Items from a dataset:
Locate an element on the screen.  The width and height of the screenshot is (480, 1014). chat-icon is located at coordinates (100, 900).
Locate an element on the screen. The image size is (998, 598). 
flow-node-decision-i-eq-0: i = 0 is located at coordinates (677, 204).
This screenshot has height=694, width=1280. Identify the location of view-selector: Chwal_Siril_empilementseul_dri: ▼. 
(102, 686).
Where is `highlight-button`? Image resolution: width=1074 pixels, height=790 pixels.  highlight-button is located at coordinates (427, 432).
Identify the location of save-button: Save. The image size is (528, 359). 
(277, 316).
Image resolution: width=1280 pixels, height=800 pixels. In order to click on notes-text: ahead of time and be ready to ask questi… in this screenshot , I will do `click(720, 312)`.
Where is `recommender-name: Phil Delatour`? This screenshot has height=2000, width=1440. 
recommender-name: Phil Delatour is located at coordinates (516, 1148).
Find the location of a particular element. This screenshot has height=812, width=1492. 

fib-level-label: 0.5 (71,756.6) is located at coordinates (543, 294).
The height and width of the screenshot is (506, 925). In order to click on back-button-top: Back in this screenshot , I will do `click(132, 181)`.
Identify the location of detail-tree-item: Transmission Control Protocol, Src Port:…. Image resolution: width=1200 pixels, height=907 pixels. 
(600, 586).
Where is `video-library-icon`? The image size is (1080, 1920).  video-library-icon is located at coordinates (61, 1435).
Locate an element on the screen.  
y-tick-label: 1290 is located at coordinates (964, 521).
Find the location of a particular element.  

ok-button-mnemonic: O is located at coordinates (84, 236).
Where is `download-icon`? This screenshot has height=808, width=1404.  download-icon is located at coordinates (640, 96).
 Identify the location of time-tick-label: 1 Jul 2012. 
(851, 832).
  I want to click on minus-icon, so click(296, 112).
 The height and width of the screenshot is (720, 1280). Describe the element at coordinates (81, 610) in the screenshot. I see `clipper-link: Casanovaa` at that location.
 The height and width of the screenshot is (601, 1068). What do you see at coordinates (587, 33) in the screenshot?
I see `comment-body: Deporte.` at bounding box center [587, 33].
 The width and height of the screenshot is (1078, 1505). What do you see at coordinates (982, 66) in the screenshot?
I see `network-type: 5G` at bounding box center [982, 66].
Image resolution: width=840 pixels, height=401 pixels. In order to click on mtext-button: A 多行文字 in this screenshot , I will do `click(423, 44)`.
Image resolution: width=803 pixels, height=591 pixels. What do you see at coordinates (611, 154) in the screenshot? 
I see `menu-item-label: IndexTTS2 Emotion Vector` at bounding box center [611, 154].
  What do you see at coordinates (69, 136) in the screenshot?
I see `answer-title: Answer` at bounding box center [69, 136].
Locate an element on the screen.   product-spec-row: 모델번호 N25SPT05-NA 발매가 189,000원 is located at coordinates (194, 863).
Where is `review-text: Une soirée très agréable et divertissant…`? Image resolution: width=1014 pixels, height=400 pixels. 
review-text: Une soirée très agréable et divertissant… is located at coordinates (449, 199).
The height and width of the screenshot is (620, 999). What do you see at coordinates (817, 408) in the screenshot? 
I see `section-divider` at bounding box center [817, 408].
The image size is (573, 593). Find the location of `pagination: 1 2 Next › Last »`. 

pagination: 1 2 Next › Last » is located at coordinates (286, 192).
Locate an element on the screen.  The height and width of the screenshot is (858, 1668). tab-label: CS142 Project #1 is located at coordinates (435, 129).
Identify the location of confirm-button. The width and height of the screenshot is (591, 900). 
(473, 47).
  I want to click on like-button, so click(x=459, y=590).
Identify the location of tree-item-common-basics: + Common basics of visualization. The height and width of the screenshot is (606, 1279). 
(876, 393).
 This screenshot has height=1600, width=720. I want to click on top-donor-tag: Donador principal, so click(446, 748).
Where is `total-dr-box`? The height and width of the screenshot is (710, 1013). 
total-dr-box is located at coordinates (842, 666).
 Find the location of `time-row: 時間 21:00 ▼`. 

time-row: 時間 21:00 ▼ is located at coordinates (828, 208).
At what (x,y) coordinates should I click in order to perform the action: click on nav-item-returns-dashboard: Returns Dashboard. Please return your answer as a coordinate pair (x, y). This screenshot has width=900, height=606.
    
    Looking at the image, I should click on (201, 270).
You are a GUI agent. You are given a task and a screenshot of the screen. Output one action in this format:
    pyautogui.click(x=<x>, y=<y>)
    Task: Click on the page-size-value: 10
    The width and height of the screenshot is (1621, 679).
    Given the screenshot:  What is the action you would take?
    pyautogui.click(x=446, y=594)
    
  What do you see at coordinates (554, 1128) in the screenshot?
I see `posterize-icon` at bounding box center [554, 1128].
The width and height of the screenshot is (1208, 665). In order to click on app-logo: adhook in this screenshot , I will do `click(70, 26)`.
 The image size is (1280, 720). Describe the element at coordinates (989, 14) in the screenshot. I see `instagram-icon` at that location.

Work order: Rewrite every one of the rows, changing each "Identify the location of" to "Find the position of" and leaving everything else as it is.

Output of the task:
Locate an element on the screen.  The width and height of the screenshot is (480, 1014). chat-icon is located at coordinates (100, 900).
Locate an element on the screen. The image size is (998, 598). 
flow-node-decision-i-eq-0: i = 0 is located at coordinates (677, 204).
This screenshot has height=694, width=1280. Find the position of view-selector: Chwal_Siril_empilementseul_dri: ▼. 
(102, 686).
Where is `highlight-button`? Image resolution: width=1074 pixels, height=790 pixels.  highlight-button is located at coordinates (427, 432).
Find the position of save-button: Save. The image size is (528, 359). 
(277, 316).
Image resolution: width=1280 pixels, height=800 pixels. In order to click on notes-text: ahead of time and be ready to ask questi… in this screenshot , I will do `click(720, 312)`.
Where is `recommender-name: Phil Delatour`? This screenshot has height=2000, width=1440. 
recommender-name: Phil Delatour is located at coordinates (516, 1148).
Find the location of a particular element. This screenshot has height=812, width=1492. 

fib-level-label: 0.5 (71,756.6) is located at coordinates (543, 294).
The height and width of the screenshot is (506, 925). In order to click on back-button-top: Back in this screenshot , I will do `click(132, 181)`.
Find the position of detail-tree-item: Transmission Control Protocol, Src Port:…. Image resolution: width=1200 pixels, height=907 pixels. 
(600, 586).
Where is `video-library-icon`? The image size is (1080, 1920).  video-library-icon is located at coordinates (61, 1435).
Locate an element on the screen.  
y-tick-label: 1290 is located at coordinates (964, 521).
Find the location of a particular element.  

ok-button-mnemonic: O is located at coordinates (84, 236).
Where is `download-icon`? This screenshot has height=808, width=1404.  download-icon is located at coordinates (640, 96).
 Find the position of time-tick-label: 1 Jul 2012. 
(851, 832).
  I want to click on minus-icon, so click(296, 112).
 The height and width of the screenshot is (720, 1280). Describe the element at coordinates (81, 610) in the screenshot. I see `clipper-link: Casanovaa` at that location.
 The height and width of the screenshot is (601, 1068). What do you see at coordinates (587, 33) in the screenshot?
I see `comment-body: Deporte.` at bounding box center [587, 33].
 The width and height of the screenshot is (1078, 1505). What do you see at coordinates (982, 66) in the screenshot?
I see `network-type: 5G` at bounding box center [982, 66].
Image resolution: width=840 pixels, height=401 pixels. In order to click on mtext-button: A 多行文字 in this screenshot , I will do `click(423, 44)`.
Image resolution: width=803 pixels, height=591 pixels. What do you see at coordinates (611, 154) in the screenshot? 
I see `menu-item-label: IndexTTS2 Emotion Vector` at bounding box center [611, 154].
  What do you see at coordinates (69, 136) in the screenshot?
I see `answer-title: Answer` at bounding box center [69, 136].
Locate an element on the screen.   product-spec-row: 모델번호 N25SPT05-NA 발매가 189,000원 is located at coordinates (194, 863).
Where is `review-text: Une soirée très agréable et divertissant…`? Image resolution: width=1014 pixels, height=400 pixels. 
review-text: Une soirée très agréable et divertissant… is located at coordinates (449, 199).
The height and width of the screenshot is (620, 999). What do you see at coordinates (817, 408) in the screenshot? 
I see `section-divider` at bounding box center [817, 408].
The image size is (573, 593). Find the location of `pagination: 1 2 Next › Last »`. 

pagination: 1 2 Next › Last » is located at coordinates (286, 192).
Locate an element on the screen.  The height and width of the screenshot is (858, 1668). tab-label: CS142 Project #1 is located at coordinates (435, 129).
Find the position of confirm-button. The width and height of the screenshot is (591, 900). 
(473, 47).
  I want to click on like-button, so click(x=459, y=590).
Find the position of tree-item-common-basics: + Common basics of visualization. The height and width of the screenshot is (606, 1279). 
(876, 393).
 This screenshot has height=1600, width=720. I want to click on top-donor-tag: Donador principal, so click(446, 748).
Where is `total-dr-box`? The height and width of the screenshot is (710, 1013). 
total-dr-box is located at coordinates (842, 666).
 Find the location of `time-row: 時間 21:00 ▼`. 

time-row: 時間 21:00 ▼ is located at coordinates (828, 208).
At what (x,y) coordinates should I click in order to perform the action: click on nav-item-returns-dashboard: Returns Dashboard. Please return your answer as a coordinate pair (x, y). This screenshot has width=900, height=606.
    
    Looking at the image, I should click on (201, 270).
You are a GUI agent. You are given a task and a screenshot of the screen. Output one action in this format:
    pyautogui.click(x=<x>, y=<y>)
    Task: Click on the page-size-value: 10
    The width and height of the screenshot is (1621, 679).
    Given the screenshot:  What is the action you would take?
    pyautogui.click(x=446, y=594)
    
  What do you see at coordinates (554, 1128) in the screenshot?
I see `posterize-icon` at bounding box center [554, 1128].
The width and height of the screenshot is (1208, 665). In order to click on app-logo: adhook in this screenshot , I will do `click(70, 26)`.
 The image size is (1280, 720). Describe the element at coordinates (989, 14) in the screenshot. I see `instagram-icon` at that location.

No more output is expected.